* _Given problem_: Copy out the records word for word, from the very first line down to and including the line with "pyautogui.click(x=44, y=152)".

* _Rows of pointing data_:
------------------------------------------------------------

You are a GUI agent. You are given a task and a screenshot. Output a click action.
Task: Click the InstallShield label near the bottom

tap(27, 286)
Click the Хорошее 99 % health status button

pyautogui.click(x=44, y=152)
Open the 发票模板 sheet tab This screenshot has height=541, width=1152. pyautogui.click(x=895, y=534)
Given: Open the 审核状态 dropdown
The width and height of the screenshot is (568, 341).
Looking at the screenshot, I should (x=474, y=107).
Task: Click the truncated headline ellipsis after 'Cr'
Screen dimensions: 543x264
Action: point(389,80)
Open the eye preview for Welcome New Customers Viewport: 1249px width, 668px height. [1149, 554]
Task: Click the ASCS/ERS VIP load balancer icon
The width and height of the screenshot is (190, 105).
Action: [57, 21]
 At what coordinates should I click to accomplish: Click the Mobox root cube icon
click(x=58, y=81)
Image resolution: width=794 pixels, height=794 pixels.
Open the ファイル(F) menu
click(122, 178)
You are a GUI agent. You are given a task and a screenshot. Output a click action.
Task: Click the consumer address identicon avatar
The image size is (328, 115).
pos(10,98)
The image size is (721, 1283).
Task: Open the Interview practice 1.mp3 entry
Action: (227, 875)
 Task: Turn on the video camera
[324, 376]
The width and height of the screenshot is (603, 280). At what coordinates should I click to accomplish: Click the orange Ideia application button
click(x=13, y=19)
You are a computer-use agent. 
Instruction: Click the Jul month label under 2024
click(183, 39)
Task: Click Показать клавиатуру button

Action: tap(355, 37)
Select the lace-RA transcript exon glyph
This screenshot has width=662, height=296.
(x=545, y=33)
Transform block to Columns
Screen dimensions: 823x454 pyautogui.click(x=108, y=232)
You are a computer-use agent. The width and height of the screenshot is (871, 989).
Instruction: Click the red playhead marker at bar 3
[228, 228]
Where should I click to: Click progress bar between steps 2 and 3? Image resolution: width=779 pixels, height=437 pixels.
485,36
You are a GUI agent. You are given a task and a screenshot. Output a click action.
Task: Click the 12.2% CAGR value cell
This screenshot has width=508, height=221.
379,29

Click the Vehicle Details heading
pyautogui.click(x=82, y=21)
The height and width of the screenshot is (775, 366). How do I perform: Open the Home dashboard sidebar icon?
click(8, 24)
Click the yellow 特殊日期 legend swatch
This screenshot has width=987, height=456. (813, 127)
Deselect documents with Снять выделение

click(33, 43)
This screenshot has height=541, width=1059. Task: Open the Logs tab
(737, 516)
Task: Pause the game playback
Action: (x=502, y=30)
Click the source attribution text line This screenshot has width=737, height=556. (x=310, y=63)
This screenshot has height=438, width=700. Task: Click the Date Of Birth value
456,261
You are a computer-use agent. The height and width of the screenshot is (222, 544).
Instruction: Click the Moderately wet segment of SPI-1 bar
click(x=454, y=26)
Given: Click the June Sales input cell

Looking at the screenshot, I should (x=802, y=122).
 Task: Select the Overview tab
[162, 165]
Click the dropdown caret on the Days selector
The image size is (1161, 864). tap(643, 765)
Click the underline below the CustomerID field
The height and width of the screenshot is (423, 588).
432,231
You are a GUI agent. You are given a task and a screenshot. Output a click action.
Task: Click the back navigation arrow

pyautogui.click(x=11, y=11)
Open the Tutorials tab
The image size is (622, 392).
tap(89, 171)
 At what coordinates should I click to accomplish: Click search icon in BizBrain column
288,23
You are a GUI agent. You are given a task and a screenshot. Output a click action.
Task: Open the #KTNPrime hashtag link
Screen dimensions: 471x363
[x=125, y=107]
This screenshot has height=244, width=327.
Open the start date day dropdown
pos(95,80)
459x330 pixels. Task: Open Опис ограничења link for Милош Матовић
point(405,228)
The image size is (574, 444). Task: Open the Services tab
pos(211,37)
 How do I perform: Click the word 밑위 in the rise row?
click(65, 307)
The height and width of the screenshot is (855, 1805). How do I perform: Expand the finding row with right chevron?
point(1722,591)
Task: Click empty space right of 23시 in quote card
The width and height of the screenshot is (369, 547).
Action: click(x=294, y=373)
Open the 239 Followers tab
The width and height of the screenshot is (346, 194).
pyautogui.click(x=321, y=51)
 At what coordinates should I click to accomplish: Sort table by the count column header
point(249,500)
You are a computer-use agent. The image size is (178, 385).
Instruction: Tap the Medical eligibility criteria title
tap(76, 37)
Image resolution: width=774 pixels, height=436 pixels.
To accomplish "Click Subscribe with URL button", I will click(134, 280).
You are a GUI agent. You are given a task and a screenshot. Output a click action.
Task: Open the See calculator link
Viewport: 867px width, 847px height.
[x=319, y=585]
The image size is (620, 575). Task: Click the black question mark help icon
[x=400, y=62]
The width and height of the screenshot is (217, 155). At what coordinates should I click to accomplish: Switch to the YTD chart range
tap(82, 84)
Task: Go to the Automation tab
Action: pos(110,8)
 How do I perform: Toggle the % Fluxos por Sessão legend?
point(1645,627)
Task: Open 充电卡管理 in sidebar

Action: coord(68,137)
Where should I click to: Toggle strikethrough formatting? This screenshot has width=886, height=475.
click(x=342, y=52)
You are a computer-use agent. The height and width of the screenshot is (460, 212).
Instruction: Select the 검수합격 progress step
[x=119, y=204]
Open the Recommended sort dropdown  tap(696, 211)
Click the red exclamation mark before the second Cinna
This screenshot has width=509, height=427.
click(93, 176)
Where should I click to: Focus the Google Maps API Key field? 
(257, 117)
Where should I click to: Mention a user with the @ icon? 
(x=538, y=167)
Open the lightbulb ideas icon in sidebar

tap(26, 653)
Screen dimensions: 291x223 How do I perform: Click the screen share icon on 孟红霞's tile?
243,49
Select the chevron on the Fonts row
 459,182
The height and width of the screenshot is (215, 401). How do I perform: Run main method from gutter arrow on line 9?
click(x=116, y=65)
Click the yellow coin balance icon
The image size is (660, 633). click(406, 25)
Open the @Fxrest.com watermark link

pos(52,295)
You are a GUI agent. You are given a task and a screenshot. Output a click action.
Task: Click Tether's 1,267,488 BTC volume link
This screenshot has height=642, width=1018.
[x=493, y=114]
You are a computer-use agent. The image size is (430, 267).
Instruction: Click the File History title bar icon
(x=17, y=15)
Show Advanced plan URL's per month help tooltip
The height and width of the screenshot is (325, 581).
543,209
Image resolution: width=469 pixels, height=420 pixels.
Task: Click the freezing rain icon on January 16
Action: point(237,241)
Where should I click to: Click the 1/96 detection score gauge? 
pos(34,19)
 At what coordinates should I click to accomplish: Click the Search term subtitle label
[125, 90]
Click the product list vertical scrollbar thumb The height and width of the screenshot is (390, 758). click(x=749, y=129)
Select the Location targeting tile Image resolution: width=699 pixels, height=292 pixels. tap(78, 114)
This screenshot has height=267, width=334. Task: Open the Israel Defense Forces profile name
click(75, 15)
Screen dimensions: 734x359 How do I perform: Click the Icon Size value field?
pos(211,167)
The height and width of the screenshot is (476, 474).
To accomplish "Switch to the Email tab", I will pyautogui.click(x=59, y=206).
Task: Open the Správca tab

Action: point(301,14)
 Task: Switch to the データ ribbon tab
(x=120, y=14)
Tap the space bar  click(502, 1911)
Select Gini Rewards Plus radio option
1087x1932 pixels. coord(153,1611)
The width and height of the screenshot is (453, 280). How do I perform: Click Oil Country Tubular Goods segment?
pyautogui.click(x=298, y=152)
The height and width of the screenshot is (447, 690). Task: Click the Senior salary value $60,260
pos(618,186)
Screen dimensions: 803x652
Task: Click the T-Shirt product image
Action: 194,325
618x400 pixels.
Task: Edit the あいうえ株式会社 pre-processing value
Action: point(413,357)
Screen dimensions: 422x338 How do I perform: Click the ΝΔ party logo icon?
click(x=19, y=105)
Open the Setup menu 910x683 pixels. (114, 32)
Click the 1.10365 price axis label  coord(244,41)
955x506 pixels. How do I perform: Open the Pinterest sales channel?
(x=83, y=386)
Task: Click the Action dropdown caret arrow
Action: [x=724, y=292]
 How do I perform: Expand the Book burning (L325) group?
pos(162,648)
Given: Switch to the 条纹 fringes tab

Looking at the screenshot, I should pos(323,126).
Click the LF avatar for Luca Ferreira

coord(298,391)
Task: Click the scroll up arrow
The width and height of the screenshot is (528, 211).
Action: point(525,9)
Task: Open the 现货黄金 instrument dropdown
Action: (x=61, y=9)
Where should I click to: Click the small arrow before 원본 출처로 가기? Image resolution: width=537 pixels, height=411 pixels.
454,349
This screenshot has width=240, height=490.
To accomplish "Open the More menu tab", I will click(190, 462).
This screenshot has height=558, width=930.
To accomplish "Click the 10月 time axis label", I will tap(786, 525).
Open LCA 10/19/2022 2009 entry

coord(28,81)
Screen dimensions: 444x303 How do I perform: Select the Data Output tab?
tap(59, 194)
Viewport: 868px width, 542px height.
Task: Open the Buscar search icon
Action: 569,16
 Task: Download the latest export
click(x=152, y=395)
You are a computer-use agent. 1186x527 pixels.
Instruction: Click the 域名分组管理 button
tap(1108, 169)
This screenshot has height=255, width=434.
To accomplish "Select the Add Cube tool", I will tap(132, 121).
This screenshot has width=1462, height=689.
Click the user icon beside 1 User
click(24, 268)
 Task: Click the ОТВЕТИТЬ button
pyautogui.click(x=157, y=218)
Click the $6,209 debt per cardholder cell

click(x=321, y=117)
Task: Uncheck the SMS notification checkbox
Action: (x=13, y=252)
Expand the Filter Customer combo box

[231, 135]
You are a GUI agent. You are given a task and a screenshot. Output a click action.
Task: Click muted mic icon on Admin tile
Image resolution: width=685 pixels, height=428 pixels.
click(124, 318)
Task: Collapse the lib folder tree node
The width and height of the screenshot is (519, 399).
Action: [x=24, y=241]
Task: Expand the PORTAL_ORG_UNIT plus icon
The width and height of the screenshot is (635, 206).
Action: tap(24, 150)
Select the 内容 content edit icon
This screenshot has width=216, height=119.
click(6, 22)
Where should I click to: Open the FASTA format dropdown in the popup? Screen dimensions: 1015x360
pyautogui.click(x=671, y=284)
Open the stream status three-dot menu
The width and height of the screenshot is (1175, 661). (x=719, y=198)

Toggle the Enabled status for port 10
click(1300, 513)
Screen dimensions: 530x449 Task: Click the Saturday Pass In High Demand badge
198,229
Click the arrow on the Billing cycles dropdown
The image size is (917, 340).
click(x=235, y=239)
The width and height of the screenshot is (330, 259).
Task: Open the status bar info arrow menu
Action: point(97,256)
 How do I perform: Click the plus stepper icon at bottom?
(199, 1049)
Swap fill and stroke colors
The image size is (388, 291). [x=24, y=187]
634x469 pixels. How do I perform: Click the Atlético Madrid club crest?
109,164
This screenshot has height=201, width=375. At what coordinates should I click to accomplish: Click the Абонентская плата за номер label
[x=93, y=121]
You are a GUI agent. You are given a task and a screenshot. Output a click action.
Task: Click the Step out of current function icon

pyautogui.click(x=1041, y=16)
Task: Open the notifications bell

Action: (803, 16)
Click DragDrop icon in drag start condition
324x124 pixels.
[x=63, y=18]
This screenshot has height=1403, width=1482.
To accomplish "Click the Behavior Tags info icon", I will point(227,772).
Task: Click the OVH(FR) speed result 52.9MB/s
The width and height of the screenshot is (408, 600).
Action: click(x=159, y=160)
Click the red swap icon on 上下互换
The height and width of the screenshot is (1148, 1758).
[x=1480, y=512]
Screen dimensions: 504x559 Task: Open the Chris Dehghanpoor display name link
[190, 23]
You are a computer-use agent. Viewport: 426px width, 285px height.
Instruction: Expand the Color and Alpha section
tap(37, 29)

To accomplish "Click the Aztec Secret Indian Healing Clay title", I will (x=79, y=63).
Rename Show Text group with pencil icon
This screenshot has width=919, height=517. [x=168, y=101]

------------------------------------------------------------

* _Exercise output_:
You are a GUI agent. You are given a task and a screenshot. Output a click action.
Task: Click the InstallShield label near the bottom

tap(27, 286)
Click the Хорошее 99 % health status button

pyautogui.click(x=44, y=152)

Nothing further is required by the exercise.